2. Process according to claim 1 wherein after step (a) or (b) the obtained mixture is homogenised at a pressure of between 100 and 400 bar, preferably at a temperature above the melting point of the fat.

3. Process according to any of claims 1-2 wherein the mixture of step (e) is homogenised before step (f) , preferably at a pressure of between 100 and 400 bar, and preferably at a temperature above the melting point of the fat.

4. Process according to any of claims 1-3 wherein biopolymer is selected from the group comprising carrageenan, tara gum, guar gum, locust bean gum, gellan, alginate, methylcellulose, pectin, xanthan gum or a combination thereof.

5. Non-dairy cream obtainable by the process according to any of claims 1-4.

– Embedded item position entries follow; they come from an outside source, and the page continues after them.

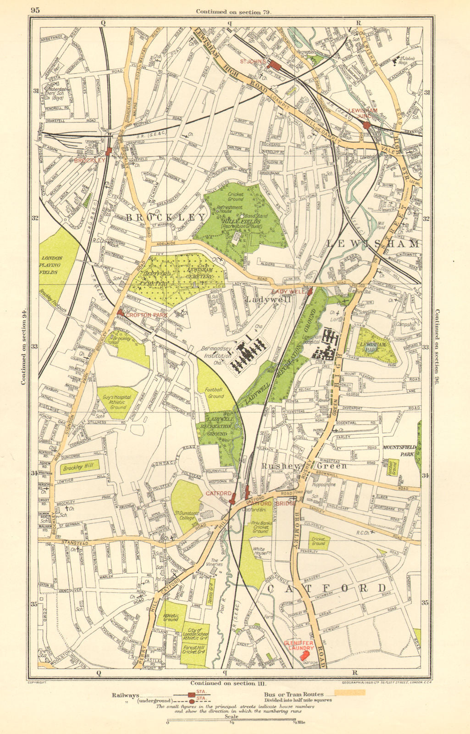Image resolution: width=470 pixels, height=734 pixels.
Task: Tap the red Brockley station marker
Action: click(x=109, y=152)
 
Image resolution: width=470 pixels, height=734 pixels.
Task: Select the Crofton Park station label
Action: click(x=141, y=315)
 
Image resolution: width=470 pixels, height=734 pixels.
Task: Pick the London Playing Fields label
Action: click(x=53, y=265)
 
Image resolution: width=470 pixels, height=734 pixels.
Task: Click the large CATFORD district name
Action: click(x=326, y=588)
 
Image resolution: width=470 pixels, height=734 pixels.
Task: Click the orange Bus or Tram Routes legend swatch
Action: click(x=350, y=692)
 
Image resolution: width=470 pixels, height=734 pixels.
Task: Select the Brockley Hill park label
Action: click(x=75, y=468)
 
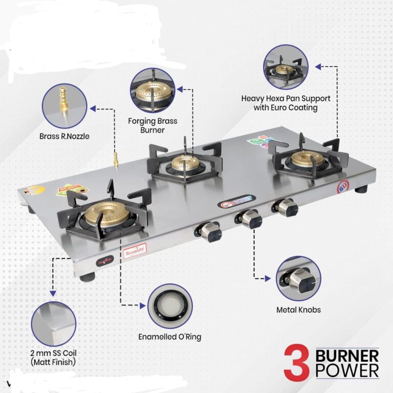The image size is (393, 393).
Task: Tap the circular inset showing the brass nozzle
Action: point(64,106)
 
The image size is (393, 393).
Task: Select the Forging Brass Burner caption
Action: point(153,126)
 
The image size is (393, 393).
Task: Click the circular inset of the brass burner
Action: point(152,91)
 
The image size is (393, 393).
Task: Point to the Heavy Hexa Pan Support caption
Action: point(286,103)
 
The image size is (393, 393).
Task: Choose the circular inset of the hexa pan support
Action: point(286,67)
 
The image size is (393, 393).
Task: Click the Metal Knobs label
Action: point(298,310)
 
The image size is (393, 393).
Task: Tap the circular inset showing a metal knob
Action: point(298,278)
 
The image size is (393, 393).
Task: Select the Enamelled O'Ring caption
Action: point(169,337)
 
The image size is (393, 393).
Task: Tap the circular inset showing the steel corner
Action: point(53,323)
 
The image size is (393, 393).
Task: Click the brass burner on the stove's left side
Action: point(106,214)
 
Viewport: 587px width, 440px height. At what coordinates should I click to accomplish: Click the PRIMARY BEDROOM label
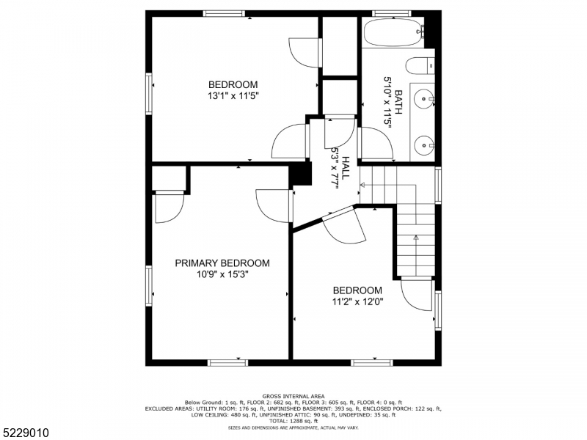(x=222, y=263)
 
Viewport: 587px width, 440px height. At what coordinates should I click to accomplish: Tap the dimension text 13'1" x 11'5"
(x=233, y=95)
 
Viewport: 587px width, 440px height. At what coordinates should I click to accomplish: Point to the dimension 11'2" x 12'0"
(x=357, y=301)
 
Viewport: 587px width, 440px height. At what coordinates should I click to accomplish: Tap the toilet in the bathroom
(x=420, y=66)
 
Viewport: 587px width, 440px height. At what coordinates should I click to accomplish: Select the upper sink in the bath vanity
(x=425, y=96)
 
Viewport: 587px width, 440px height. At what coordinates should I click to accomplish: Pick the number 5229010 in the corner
(x=25, y=433)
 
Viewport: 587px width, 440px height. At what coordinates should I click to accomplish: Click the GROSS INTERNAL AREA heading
(x=293, y=396)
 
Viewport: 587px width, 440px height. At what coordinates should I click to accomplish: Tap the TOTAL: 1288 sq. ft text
(x=293, y=420)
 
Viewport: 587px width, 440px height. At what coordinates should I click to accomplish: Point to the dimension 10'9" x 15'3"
(x=222, y=275)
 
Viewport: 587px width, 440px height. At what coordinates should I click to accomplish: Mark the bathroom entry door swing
(x=376, y=143)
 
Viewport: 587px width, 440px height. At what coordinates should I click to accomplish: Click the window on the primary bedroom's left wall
(x=150, y=285)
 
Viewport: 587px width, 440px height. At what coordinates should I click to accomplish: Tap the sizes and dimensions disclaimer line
(x=293, y=427)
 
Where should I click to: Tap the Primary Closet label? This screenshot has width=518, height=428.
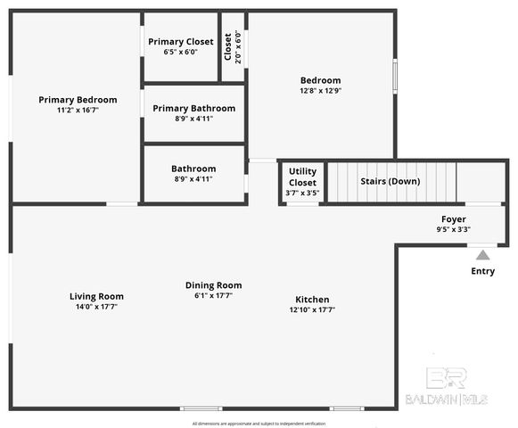click(x=180, y=41)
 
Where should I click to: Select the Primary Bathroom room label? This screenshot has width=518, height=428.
click(x=193, y=108)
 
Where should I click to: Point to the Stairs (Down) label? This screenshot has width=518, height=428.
click(x=390, y=182)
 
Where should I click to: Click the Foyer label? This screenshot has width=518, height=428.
click(x=453, y=218)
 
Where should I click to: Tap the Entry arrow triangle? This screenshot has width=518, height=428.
click(x=482, y=255)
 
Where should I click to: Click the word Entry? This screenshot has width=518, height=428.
click(x=482, y=271)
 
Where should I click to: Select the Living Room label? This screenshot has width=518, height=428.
click(x=96, y=296)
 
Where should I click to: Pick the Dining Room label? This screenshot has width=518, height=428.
click(x=213, y=285)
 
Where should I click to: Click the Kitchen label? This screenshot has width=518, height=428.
click(x=312, y=300)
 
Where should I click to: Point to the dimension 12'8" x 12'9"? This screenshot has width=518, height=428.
click(x=320, y=91)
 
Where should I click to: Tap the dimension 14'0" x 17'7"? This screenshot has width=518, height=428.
click(x=96, y=307)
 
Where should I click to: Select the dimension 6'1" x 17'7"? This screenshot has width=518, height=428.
click(x=213, y=296)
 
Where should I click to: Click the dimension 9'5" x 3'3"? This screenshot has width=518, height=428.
click(x=453, y=229)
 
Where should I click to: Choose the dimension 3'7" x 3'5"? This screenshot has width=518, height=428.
click(x=302, y=193)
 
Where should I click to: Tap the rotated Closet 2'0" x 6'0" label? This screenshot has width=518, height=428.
click(x=233, y=46)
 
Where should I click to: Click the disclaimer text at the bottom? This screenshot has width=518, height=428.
click(x=259, y=424)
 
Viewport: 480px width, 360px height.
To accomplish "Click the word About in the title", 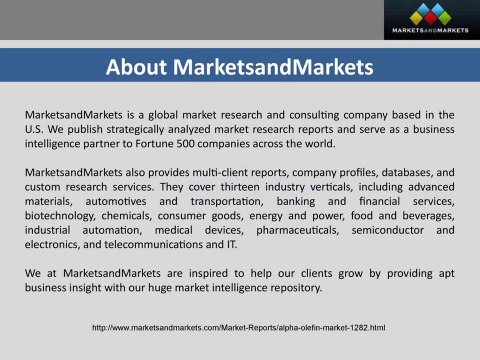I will pyautogui.click(x=140, y=68).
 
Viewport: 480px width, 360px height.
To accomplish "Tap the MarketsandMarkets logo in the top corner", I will pyautogui.click(x=428, y=20).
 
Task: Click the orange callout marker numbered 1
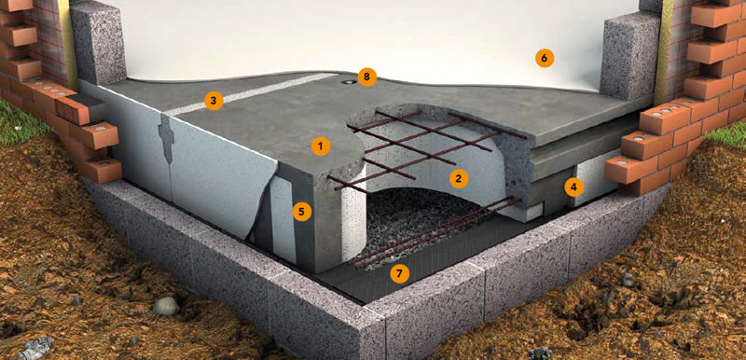tap(321, 147)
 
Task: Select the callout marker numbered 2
tap(459, 179)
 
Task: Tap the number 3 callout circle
tap(214, 101)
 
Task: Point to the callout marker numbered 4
tap(574, 187)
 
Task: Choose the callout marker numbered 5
tap(302, 212)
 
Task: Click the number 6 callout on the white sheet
tap(545, 59)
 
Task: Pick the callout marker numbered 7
tap(399, 273)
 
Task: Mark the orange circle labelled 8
tap(367, 77)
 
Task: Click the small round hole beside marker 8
tap(351, 82)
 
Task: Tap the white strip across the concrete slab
tap(251, 94)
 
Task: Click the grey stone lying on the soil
tap(166, 306)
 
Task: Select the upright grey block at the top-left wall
tap(98, 42)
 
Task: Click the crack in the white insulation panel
tap(167, 138)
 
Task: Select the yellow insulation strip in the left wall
tap(66, 45)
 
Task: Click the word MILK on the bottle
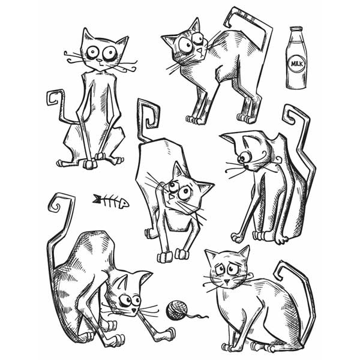296,63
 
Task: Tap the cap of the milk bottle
296,30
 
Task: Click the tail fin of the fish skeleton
96,197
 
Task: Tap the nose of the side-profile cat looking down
238,161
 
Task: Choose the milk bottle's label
296,64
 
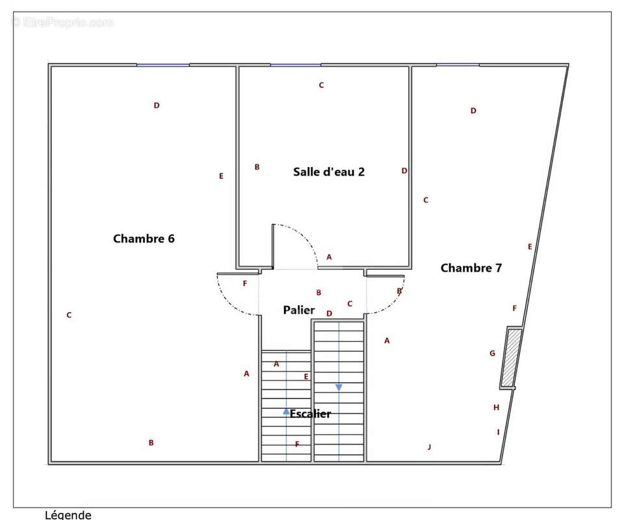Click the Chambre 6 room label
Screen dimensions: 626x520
(144, 239)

6. Spoonable soured non-dairy cream comprising a dispersed oil phase and a continuous aqueous phase said cream comprising from 5 to 35 wt% fat, said fat being either a vegetable oil or marine oil or a combination thereof; from 0.05 to 15 wt% protein in the form of a protein phase, 0.01 to 3 wt% biopolymer, said cream having a pH value between 4.0 and 5.8, wherein the cream comprises a phase separated water phase comprising a biopolymer phase and a protein phase, wherein the phase volume of the biopolymer phase is from 10 to 60 vol% on total product volume.

7. Spoonable soured non-dairy cream according to claim 6 wherein the phase volume of the biopolymer phase is from 10 to 40 vol%, preferably from 20 to 40 vol% on total product volume.

8. Spoonable non-dairy cream according to any of claims 6-7 wherein the viscosity of the biopolymer phase is from 10 to 20 Pa.s at a shear rate of 100 s^_1 determined at 40 °C.